**YOUR ASSIGNMENT:**
Print the records again, matching each line exactly.

--- INPUT FOR THIS TASK Enclosed Below ---

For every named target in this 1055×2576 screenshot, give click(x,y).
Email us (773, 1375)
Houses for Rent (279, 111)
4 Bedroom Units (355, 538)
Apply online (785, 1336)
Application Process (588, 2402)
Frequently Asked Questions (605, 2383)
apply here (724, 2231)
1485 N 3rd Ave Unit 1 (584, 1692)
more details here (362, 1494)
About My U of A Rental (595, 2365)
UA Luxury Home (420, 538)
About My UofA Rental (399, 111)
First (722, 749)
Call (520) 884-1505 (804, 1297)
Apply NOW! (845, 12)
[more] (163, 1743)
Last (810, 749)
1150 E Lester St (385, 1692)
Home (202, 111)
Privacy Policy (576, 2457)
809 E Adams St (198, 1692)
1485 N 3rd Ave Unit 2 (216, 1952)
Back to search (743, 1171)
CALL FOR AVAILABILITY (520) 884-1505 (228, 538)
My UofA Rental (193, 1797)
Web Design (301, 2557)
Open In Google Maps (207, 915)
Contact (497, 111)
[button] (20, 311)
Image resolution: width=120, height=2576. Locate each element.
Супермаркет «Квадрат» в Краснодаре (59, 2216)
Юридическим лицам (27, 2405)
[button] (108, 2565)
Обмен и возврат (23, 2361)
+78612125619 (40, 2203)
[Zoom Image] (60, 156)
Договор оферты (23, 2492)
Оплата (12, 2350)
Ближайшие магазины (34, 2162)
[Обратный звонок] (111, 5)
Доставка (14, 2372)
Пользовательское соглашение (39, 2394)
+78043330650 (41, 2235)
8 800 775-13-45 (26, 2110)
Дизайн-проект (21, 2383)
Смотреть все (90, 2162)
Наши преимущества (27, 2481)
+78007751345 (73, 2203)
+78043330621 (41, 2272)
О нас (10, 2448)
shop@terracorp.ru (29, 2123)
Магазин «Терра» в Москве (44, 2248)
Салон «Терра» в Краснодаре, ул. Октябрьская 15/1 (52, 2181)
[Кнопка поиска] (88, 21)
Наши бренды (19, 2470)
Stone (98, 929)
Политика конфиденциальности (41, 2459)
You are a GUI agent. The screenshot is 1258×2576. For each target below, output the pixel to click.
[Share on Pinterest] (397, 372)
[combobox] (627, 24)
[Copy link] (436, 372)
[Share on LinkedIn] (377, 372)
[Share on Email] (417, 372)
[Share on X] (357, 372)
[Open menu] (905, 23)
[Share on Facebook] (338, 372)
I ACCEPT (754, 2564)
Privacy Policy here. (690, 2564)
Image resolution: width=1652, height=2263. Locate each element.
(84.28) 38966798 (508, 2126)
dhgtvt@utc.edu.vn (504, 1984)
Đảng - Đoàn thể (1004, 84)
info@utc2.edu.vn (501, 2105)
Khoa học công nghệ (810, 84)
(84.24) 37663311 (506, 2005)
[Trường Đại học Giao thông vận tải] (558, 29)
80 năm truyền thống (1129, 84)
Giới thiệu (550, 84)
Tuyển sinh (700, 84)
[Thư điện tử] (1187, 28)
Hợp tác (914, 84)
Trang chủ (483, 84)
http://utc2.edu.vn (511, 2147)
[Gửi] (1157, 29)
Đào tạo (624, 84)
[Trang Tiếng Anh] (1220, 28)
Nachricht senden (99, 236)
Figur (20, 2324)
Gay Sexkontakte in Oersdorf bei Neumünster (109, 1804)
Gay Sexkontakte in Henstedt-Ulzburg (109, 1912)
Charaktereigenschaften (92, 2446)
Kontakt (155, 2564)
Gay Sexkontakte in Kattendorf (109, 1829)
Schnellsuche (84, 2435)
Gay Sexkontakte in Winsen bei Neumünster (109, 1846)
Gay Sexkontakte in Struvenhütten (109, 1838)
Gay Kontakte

--- End of Enclosed INPUT FOR THIS TASK ---

**RESULT OF THE TASK:**
For every named target in this 1055×2576 screenshot, give click(x,y).
Email us (773, 1375)
Houses for Rent (279, 111)
4 Bedroom Units (355, 538)
Apply online (785, 1336)
Application Process (588, 2402)
Frequently Asked Questions (605, 2383)
apply here (724, 2231)
1485 N 3rd Ave Unit 1 (584, 1692)
more details here (362, 1494)
About My U of A Rental (595, 2365)
UA Luxury Home (420, 538)
About My UofA Rental (399, 111)
First (722, 749)
Call (520) 884-1505 (804, 1297)
Apply NOW! (845, 12)
[more] (163, 1743)
Last (810, 749)
1150 E Lester St (385, 1692)
Home (202, 111)
Privacy Policy (576, 2457)
809 E Adams St (198, 1692)
1485 N 3rd Ave Unit 2 (216, 1952)
Back to search (743, 1171)
CALL FOR AVAILABILITY (520) 884-1505 (228, 538)
My UofA Rental (193, 1797)
Web Design (301, 2557)
Open In Google Maps (207, 915)
Contact (497, 111)
[button] (20, 311)
Image resolution: width=120, height=2576. Locate each element.
Супермаркет «Квадрат» в Краснодаре (59, 2216)
Юридическим лицам (27, 2405)
[button] (108, 2565)
Обмен и возврат (23, 2361)
+78612125619 (40, 2203)
[Zoom Image] (60, 156)
Договор оферты (23, 2492)
Оплата (12, 2350)
Ближайшие магазины (34, 2162)
[Обратный звонок] (111, 5)
Доставка (14, 2372)
Пользовательское соглашение (39, 2394)
+78043330650 (41, 2235)
8 800 775-13-45 (26, 2110)
Дизайн-проект (21, 2383)
Смотреть все (90, 2162)
Наши преимущества (27, 2481)
+78007751345 (73, 2203)
+78043330621 (41, 2272)
О нас (10, 2448)
shop@terracorp.ru (29, 2123)
Магазин «Терра» в Москве (44, 2248)
Салон «Терра» в Краснодаре, ул. Октябрьская 15/1 (52, 2181)
[Кнопка поиска] (88, 21)
Наши бренды (19, 2470)
Stone (98, 929)
Политика конфиденциальности (41, 2459)
You are a GUI agent. The screenshot is 1258×2576. For each target below, output the pixel to click.
[Share on Pinterest] (397, 372)
[combobox] (627, 24)
[Copy link] (436, 372)
[Share on LinkedIn] (377, 372)
[Share on Email] (417, 372)
[Share on X] (357, 372)
[Open menu] (905, 23)
[Share on Facebook] (338, 372)
I ACCEPT (754, 2564)
Privacy Policy here. (690, 2564)
Image resolution: width=1652, height=2263. Locate each element.
(84.28) 38966798 (508, 2126)
dhgtvt@utc.edu.vn (504, 1984)
Đảng - Đoàn thể (1004, 84)
info@utc2.edu.vn (501, 2105)
Khoa học công nghệ (810, 84)
(84.24) 37663311 (506, 2005)
[Trường Đại học Giao thông vận tải] (558, 29)
80 năm truyền thống (1129, 84)
Giới thiệu (550, 84)
Tuyển sinh (700, 84)
[Thư điện tử] (1187, 28)
Hợp tác (914, 84)
Trang chủ (483, 84)
http://utc2.edu.vn (511, 2147)
[Gửi] (1157, 29)
Đào tạo (624, 84)
[Trang Tiếng Anh] (1220, 28)
Nachricht senden (99, 236)
Figur (20, 2324)
Gay Sexkontakte in Oersdorf bei Neumünster (109, 1804)
Gay Sexkontakte in Henstedt-Ulzburg (109, 1912)
Charaktereigenschaften (92, 2446)
Kontakt (155, 2564)
Gay Sexkontakte in Kattendorf (109, 1829)
Schnellsuche (84, 2435)
Gay Sexkontakte in Winsen bei Neumünster (109, 1846)
Gay Sexkontakte in Struvenhütten (109, 1838)
Gay Kontakte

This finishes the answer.